Thanks for this solution!
Thank you, now I see no advantage of using -1
What does the left + right part do exactly, and why is it needed? Im able to follow everything else though, just confused about that and why we are calculating 2 maxes.
@@bashaarshah2974 That's the diameter in current subtree.
If you are new to Data Structures and don’t understand recursion concept in Trees, don’t worry. I used to be like that until I find this channel sometime ago. White boarding is a must practice to understand Trees. Watch as many videos as possible. Later you can worry about the code. It will be that one snap of a moment you need to wait for to realize that you understood Trees. I had that snap of a moment. Don’t give up. We are Engineers 👩💻 👨💻
thanks man
Then we never use trees again after gettinga. job. Until we get layed off and have to do leetcode again
@@sarbjotsingh9998 explained my suituation here :p
thx bro
thx brodie
In what universe is this an "easy" problem?
I was thinking the same thing during the video. If this is an easy problem then I'm a Porsche Cayenne.

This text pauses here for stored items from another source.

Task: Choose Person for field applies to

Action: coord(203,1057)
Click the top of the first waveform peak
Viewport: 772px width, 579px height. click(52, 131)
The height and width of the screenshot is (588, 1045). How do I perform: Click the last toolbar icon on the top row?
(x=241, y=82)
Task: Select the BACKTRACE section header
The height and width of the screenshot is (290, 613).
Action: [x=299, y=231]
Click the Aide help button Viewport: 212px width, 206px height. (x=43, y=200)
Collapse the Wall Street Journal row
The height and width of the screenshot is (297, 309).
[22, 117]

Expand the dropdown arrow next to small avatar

@@HeinekenLasse Yeah this one is definitely a medium
I spend 1 whole day trying to solve this one but in the end had to watch this video
This is actually very easy if you don't do the -1 +2 bullshit.
All you gotta do is height of left, height of right and return the bigger of the two + 1 (to add current node) in each recursive call.
The diameter at each node is then leftHeight + rightHeight
Got confused during this video and solved it on my own first try in 5 min
Oh thank God someone else thinks so
I think this problem deserves an update. The way you explained it is pretty complicated. It's way more intuitive to simply count the number of edges.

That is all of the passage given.